**Questions**
1: Translate this sentence from the essay on identity politics into Spanish: "Identity and politics have always been interrelated and interconnected."
2: According to the essay on identity politics, in what month and year did the Economic and Political Weekly run its column "Identity Politics is Not the Evil it is Made Out to Be"?
3: Write the next paragraph of the essay on identity politics, picking up after its final sentence.

**Text for analysis**
Identity Politics and the need for organic thinking

In today’s context, identity politics means different things to different people and can be construed accordingly to one’s own interests. John Bruton, former Irish prime minister, says ‘Identity is not a simple idea. It is about far more than politics, territory or sovereignties.’ For this very reason, the politicization of identity politics has created uneasiness. There is no simple way to address the questions and issues that have emerged from this complex and complicated discourse. But what is apparent is to ensure that genuine political movements, such as those of indigenous peoples, are not casualties in this politicization. 

Identity and politics have always been interrelated and interconnected. Some would argue that identity politics are a necessity. In May 2019, the Economic and Political Weekly headlined its column Identity Politics is Not the Evil it is Made Out to Be where it said, ‘identity politics is an inevitability in democracies,’ and further added ‘one could question the legitimacy of a democratic country if it did not provide space for identity politics.’ It further emphasized that ‘existence of identity politics is an indicator of the health of a democracy because it means that marginalised sections are making an active bid for a share of power.’ Since identity is multiple, it is situational and is not exercised in isolation, as it is always a shared experience. Therefore, identity, in the course of human history, has often been a means towards achieving basic human needs, justice, rights, dignity and other emancipatory goals. Identity was never the goal, it served only an instrument.

The end of the Cold War led to power shifts where global affairs moved from a bi-polar world to a brief period of uni-polar world before finally reaching its current multilateral world. This had implications on questions of nationalism and identity. With the end of the Cold War, many of these nationalist struggles were being redefined by governments, media, and scholars as identity struggles, tribal wars, and ethnic conflicts. These conditions had a far reaching impact in the field of peacebuilding in which discourses around the right to self-determination were now being primarily defined through the lens of identity, and not through the prism of rights. While the self in self-determination was always evolving, pluralistic and political in character, the State powers reduced the self to a static category in which the contest between State and Peoples were diverted and manufactured as one between Peoples and Peoples. Through this statecraft, many political movements were depoliticized and projected as a conflict between competing identities.

Modern day globalization is another phenomenon that has given rise to a new kind of identity politics. As a concept, globalization promotes the concept of sameness whereas culture is about diversity and differences. Consequently, the incompatibility of the two and the inadequate understanding of culture have driven forces of globalization to marginalize and suppress diversity and differences in favour of sameness through coercion and co-optation. The identity politics emerges from this realist theory that functions on convenience or interest rather than on principles and ethics. In this manner identity is polarized, causing fragmentation.

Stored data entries
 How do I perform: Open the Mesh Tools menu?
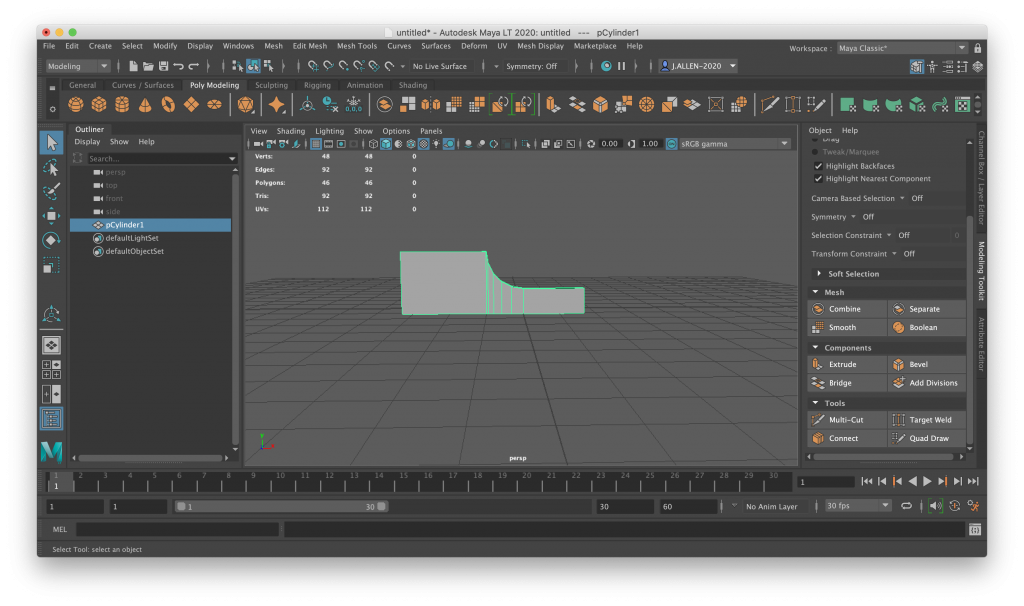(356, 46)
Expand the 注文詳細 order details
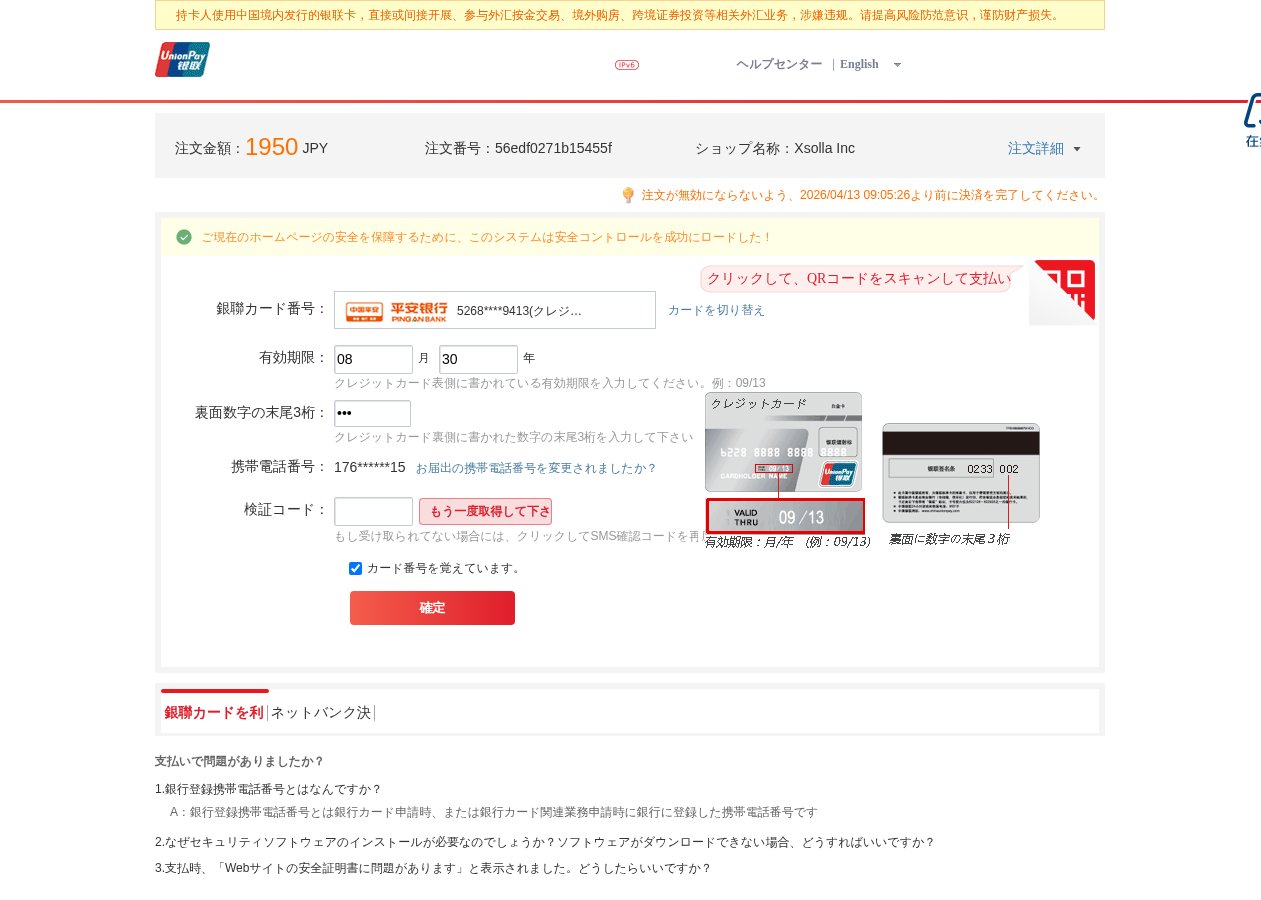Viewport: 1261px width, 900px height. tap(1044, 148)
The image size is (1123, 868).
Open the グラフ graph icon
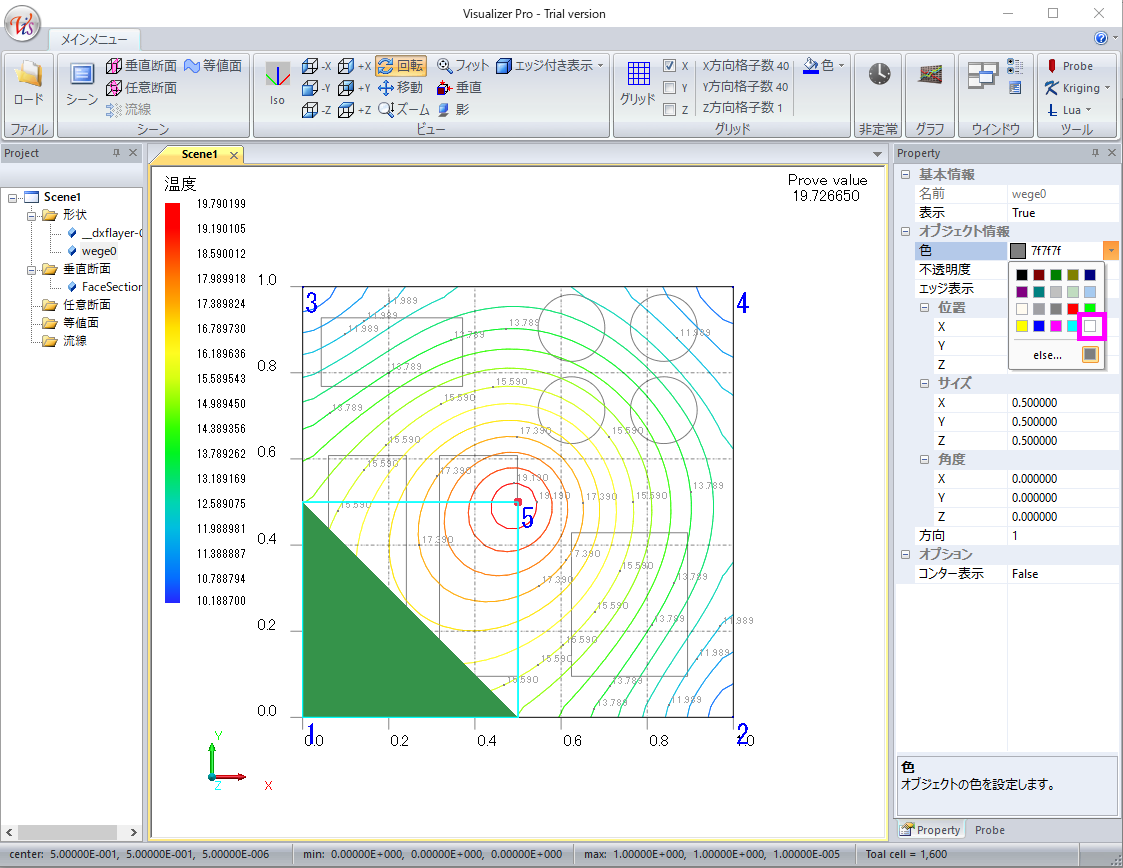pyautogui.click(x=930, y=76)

**Answer section**
1: La identidad y la política siempre han estado interrelacionadas e interconectadas.

2: May 2019.

3:
Another factor of globalization that has led to assertions of new identities is a result of poverty and unequal economic opportunities and conditions. Today politics increasingly centers around assertions of identity. There is an increasing pushback against globalism, based partly on its unequal economic consequences, but also on the threats to traditional identities arising from high levels of migration.

Francis Fukuyama in his interview with The Economist in 2018 says there are two kinds of identities: a creedal national identity based on a creed or idea, while the other is based on biology, race or ethnicity. He gives an example of the French as an identity that emerged from the French Revolution’s ideals of liberty, equality, and fraternity, in which one who embraced these ideals could become a French citizen regardless of race or ethnicity. Likewise, an American identity was based on their Constitution. On the other hand, Fukuyama gives the example of Hungary's Viktor Orban, who has said that Hungarian national identity is based on Hungarian ethnicity. Fukuyama says, ‘that is an exclusionary identity that makes no room for citizens who live in Hungary but are not Hungarian.’ 

Fukuyama’s clear distinction, however, makes it difficult for many Indigenous Peoples, with unequal or unrecognized state status, who have not regained their self-determining capacities. Identity forms a critical mobilizing instrument for many indigenous peoples, even though their aspirations are humanistic, which is to secure the liberating ideals of equality and shared coexistence.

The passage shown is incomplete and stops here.